I I I um every time I we uh get a call from a parent who lost a son or a daughter over there, I I just it brings this even more into perspective for me, and I I didn't think I was capable of having it in more perspective, but it just drives it home all the more.
I'm um I'm glad you called, and I'm I'm uh happy you're feeling the way you are today.
I think it's well uh well deserved.
Well, my hope is that one day all you know, we can all say that uh all of us that lost someone, we can all say that, you know, we our sons and daughters had a hand in uh in uh and restoring uh you know.
Well, I know it's tough because even though your son's gone, you still listen to the uh uh attacks on on the U.S. military by other Americans, and it's gotta be maddening and frustrating at the same time.
Oh, absolutely.
I just you know their heads just aren't in the right place.
It you know, you just have to accept, you know, accept them for what they are.
Um but for as many as uh you know there are like that, there's there's just that many more.

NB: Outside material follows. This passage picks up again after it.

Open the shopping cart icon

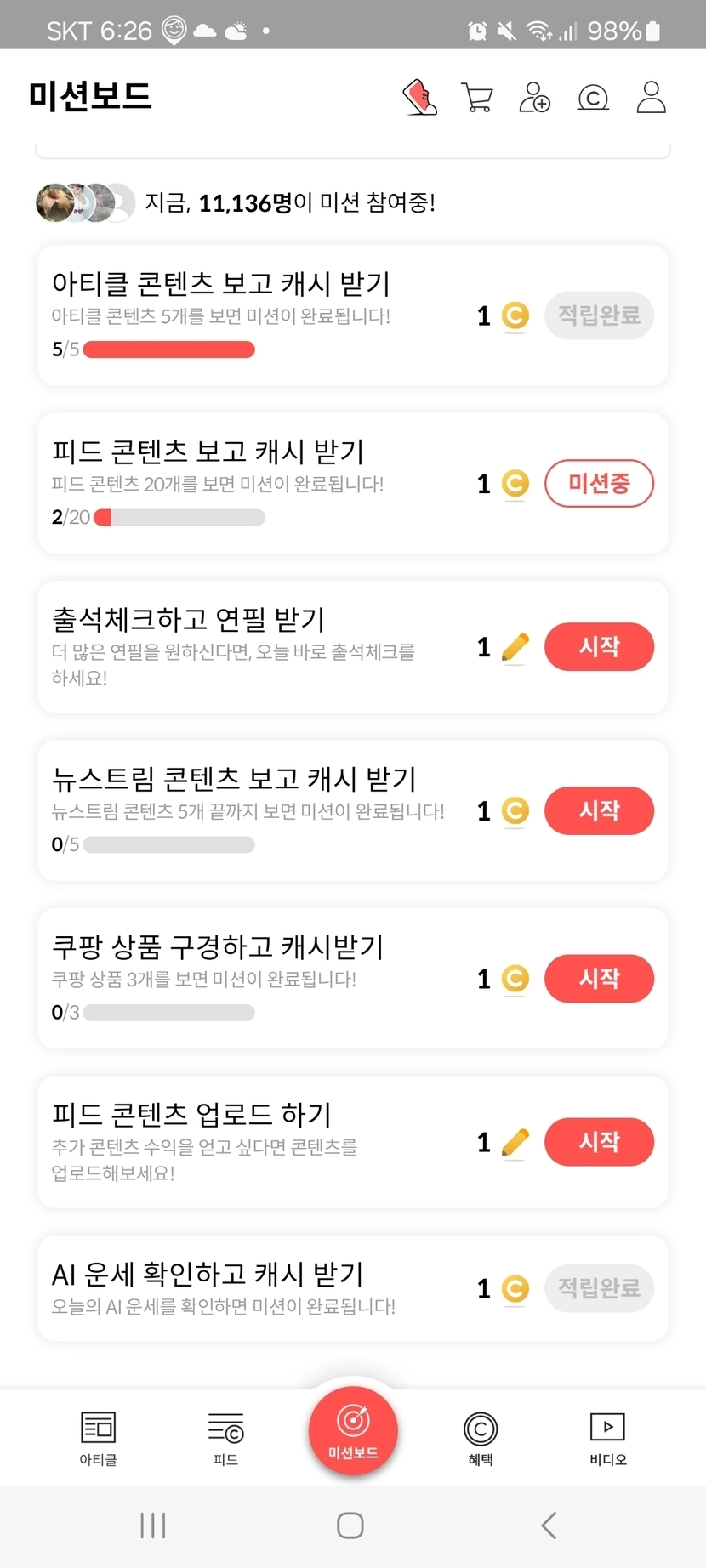tap(477, 98)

I was down in Washington over Memorial Day for uh Rolling Thunder, and it was just it was like being in heaven with all the veterans and talking to them and all the people that that really know what m America's all about.
It was wonderful.
Glad you got to go.
Thanks, uh thanks for the call, Joe.
I appreciate it very much.
Okay, Rush, take care.
You bet we'll uh take a brief time out, come back and close it out.
Uh I think I may have time squeezing with a call in perhaps too, so stay with us.
Okay, Tom in Kennewick, Georgia.
We have exactly one minute.
You're up.
Yeah, Russ, I just wanted to say that my sister's gonna be deployed in November, and I'm not gonna fool myself into a false sense of security with our cow being gone, but you know, for her and for all the other military up there, I know that it's gonna be a lot uh a lot more safer than it was yesterday, especially with the fact that people and his own party are turning on him.
Well, I think actually uh uh I mean I I don't want to fill you with false hopes, but I think this today is not the starting point of a new momentum, and this is a result of a lot of momentum that preceded this.
Uh obviously, we've been having all kinds of intelligence success long before this day, in order to successfully accomplish this mission.
Um that's still a dangerous place, and and I you know, anything that makes feel better about this uh circumstance is is welcome, I'm certain.
So uh but you're both to be blessed as she's volunteering to go.
That's that's that's more than 99.9% of the rest of the country would include me, uh, what I had the chance would do.
So our hats off.
And we have to go, folks, but we'll be back open line Friday tomorrow.